Grapes that haven’t ripened can impact how they can be used in winemaking, Alton said.
Testing hasn’t indicated concerns the herbicide is showing up in wines, “but if we’re losing vines and we’re having problems with winemaking, then that’s the issue,” he said.
Alton said it can be difficult to trace where the herbicide is coming from.
“The answer is not, ‘blame a person.’ The answer is don’t use that herbicide, or be extremely careful,” he said.
“I think the answer is stop using that, either in the area of fruit trees or grape vines, within a certain radius . . . or take it off the market,” Alton said.
He said there was “some pushback” from cash crop farmers when he presented the resolution at the meeting in August.
“I have a feeling it will get worse and worse the higher it goes,” Alton said.
Gary Martin, president of the Lambton Federation of Agriculture, said, “We’re going to discuss it further” at the September board meeting.
When resolutions from federation members are endorsed locally, “we send them up to the OFA (Ontario Federation of Agriculture) and the OFA board, as a whole, will discuss them and say whether they support them or not,” Martin said.
Resolutions supported by the provincial board are then presented to the government.
“It’s an issue,” Martin said about concerns with herbicide drift.
“I’m not sure what kind of recourse fruit operators would have,” he said. “That’s something we’d have to research.”
“Grapes are very sensitive to Group 4 (phenoxy) herbicides,” Belinda Sutton, a spokesperson for Ontario’s Ministry of Agriculture, Food and Rural Affairs, said in an e-mail.
“These herbicides are very effective against broadleaf weeds and are commonly applied to field crops,” she said.
“In Ontario, corn yields are reduced by an average of 51.4 per cent and soybean yields are reduced by an average of 38.1 per cent when weeds are not controlled,” Sutton said.
“Weed competition represents losses of $1.4 billion in field corn and $1 billion in soybean, using 2021 provincial production levels and the current cash price of both commodities,” she said.
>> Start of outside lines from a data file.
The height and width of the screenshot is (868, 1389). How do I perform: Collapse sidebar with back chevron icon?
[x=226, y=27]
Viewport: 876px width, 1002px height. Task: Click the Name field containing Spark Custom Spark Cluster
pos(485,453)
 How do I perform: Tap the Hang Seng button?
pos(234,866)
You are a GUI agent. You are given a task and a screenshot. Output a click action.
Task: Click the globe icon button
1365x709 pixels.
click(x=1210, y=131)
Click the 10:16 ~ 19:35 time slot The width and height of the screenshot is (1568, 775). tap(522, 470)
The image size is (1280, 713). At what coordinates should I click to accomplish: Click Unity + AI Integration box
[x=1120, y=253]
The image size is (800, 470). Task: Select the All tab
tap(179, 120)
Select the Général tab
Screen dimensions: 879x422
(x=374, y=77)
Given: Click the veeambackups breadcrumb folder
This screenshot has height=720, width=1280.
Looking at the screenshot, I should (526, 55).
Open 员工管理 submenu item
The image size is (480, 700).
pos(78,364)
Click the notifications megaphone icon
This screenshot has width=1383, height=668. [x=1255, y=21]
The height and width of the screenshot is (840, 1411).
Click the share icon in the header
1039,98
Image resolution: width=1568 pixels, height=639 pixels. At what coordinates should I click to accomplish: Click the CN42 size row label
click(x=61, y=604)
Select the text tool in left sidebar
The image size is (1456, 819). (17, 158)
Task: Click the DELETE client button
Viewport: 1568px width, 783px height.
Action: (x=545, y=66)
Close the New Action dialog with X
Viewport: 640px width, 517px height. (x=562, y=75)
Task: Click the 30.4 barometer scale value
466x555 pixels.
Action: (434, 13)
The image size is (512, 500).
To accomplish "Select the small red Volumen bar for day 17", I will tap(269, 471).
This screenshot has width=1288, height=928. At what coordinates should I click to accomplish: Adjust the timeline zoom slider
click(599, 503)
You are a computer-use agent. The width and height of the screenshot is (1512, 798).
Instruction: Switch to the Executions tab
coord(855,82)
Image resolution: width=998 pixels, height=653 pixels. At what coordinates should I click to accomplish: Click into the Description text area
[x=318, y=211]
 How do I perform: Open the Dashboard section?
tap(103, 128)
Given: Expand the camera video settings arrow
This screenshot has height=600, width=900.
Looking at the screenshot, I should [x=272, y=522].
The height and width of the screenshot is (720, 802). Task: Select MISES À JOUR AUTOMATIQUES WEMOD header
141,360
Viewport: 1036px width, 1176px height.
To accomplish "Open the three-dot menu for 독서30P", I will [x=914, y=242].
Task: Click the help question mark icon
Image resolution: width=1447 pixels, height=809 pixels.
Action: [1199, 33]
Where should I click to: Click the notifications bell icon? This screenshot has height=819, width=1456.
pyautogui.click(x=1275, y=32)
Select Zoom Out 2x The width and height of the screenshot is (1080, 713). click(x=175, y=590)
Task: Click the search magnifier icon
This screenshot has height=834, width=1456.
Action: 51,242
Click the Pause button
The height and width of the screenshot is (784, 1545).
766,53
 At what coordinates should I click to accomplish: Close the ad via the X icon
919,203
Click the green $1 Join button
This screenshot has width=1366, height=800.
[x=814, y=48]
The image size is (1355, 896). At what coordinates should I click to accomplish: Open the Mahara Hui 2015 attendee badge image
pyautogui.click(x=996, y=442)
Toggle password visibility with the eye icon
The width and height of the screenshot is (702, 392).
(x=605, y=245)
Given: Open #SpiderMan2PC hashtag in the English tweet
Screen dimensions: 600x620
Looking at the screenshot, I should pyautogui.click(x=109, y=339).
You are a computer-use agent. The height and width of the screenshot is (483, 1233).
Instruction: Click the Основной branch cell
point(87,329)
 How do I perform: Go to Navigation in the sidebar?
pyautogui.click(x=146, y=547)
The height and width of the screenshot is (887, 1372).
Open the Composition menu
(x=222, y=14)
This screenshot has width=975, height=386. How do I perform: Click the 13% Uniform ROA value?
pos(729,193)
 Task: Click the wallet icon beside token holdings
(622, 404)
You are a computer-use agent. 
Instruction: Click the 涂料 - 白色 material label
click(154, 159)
Environmental conditions at the time of application can increase the risk of “off-target drift with certain Group 4 herbicides,” Sutton said. “That is why the product label provides directions for spray drift management.”
Responsibility for responding to issues of herbicide drift remains with the Ministry of the Environment, Conservation and Parks, Sutton said.
Alton said he encourages other fruit and vegetable growers to report signs of herbicide drift damage to the ministry.
“The more reports they get, the more they’re start looking at this,” he said.
“If we’re really going to encourage more grape growing in this area we need to be aware of it.”